March 9, 2003

Now is a great time for the true entrepreneur to raise venture capital.The current macroeconomic climate makes even contemplating starting a new company an act of a courageous soul. And while it may be one thing to start a company, it is quite another to start a high-tech company, to do so in Israel with tensions in the region at a high, and to aim to fund such company with venture backing during one the most gloomy periods in the history of the venture industry.

After all, private Israeli companies raised almost half as much money in 2002 as they did in 2001, and a third fewer companies raised money at all. Seed stage companies seemed to be hardest hit, constituting only two percent ($23 million) of the total funds raised in 2002, compared to five percent ($95 million) in 2001 (IVC survey). Against this background, the fact that there are entrepreneurs still out there with a willingness to start new companies and dream about bringing their innovative ideas to millions is nothing short of miraculous.

Or maybe not. Maybe it is not sublime but rather ridiculous that people are still looking to create and fund startups in the IT arena. The days of the IT revolution are over, people – don’t you get it??!!

I’m not sure I agree with that line of argument. Yes, it may be ridiculous to pretend, as we did in the late 90s, that almost every new idea is worth considering for funding and every entrepreneur, no matter how inexperienced, should be heard. But I would argue that while this is not a good time to be a good entrepreneur, this is a great time to be a great entrepreneur.
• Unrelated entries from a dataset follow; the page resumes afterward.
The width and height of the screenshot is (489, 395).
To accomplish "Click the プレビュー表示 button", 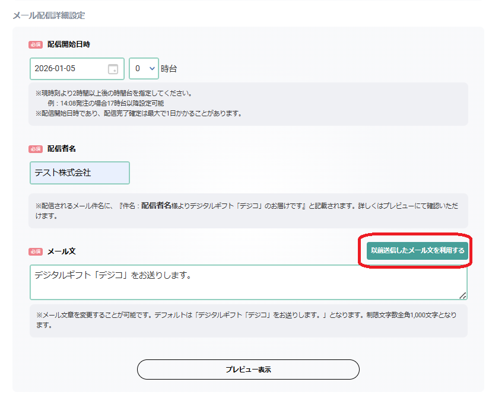I will tap(248, 369).
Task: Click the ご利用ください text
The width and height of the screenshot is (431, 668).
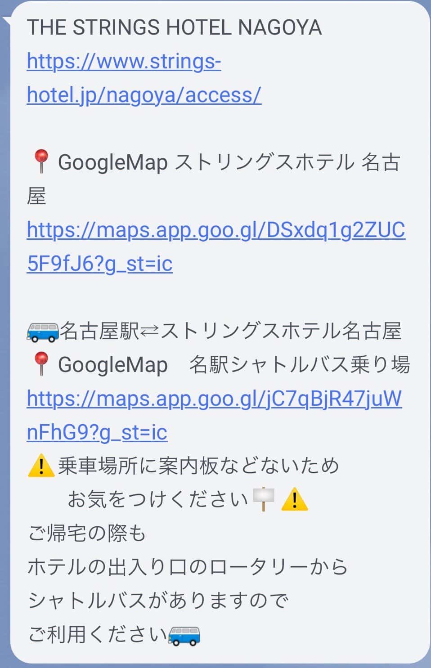Action: coord(97,635)
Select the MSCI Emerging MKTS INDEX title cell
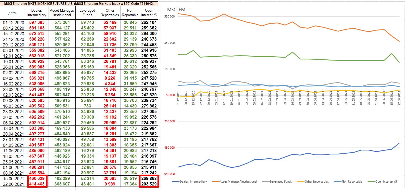The height and width of the screenshot is (190, 405). click(x=79, y=3)
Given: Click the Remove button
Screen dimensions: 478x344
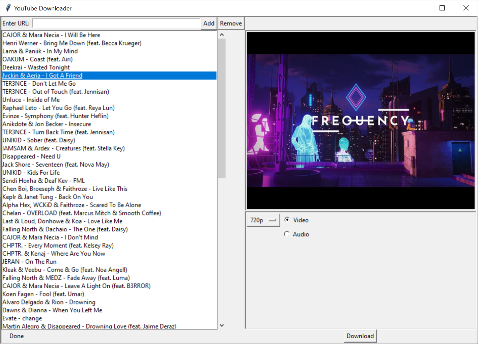Looking at the screenshot, I should pos(231,23).
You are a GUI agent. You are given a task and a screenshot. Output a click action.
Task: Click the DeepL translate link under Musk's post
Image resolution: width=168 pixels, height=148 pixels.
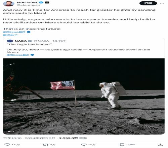tap(14, 32)
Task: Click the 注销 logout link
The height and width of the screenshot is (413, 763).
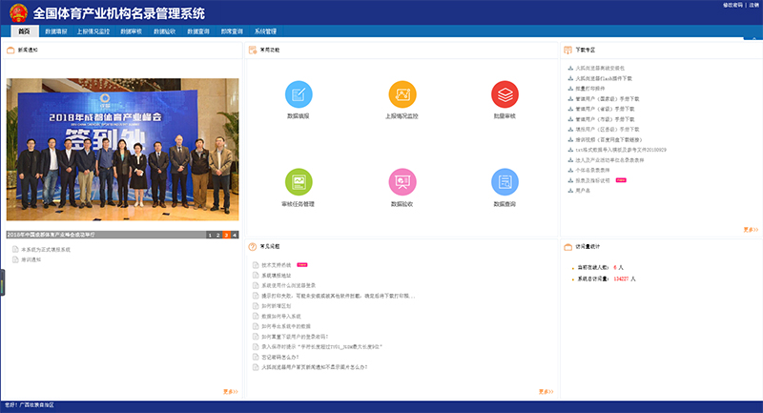Action: point(753,5)
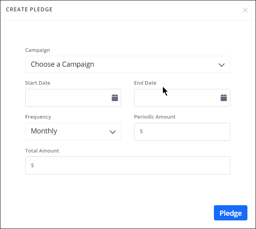
Task: Click the Frequency label
Action: (x=38, y=117)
The period of hype is over, so the truly exceptional entrepreneurs can indeed make themselves heard over the crowd. Funds are no longer bombarded with hundreds of new half-baked plans every week, nor is there the pressure to make quick investment decisions or risk losing out on a “hot” deal. We are all acting more like professionals. Taking time, learning the opportunity, crafting a plan, understanding the competitive landscape, and picking only the very best.

The markets are brutally weeding out mediocrity. Even above-average companies are closing, even above-average managers and employees are being laid off, and even the strongest venture funds are closing or reducing their fund sizes. The funds are focusing on nursing their current portfolios, and spending more time on due diligence before making new investments. The playing field has been leveled between the entrepreneur and the financier both parties have been humbled, and the quality of business plans has improved as a result. Indeed, a recent survey by Dee Power and Brian Hill in the US shows that US venture capitalists believe that they are seeing higher quality business plans today than in the past.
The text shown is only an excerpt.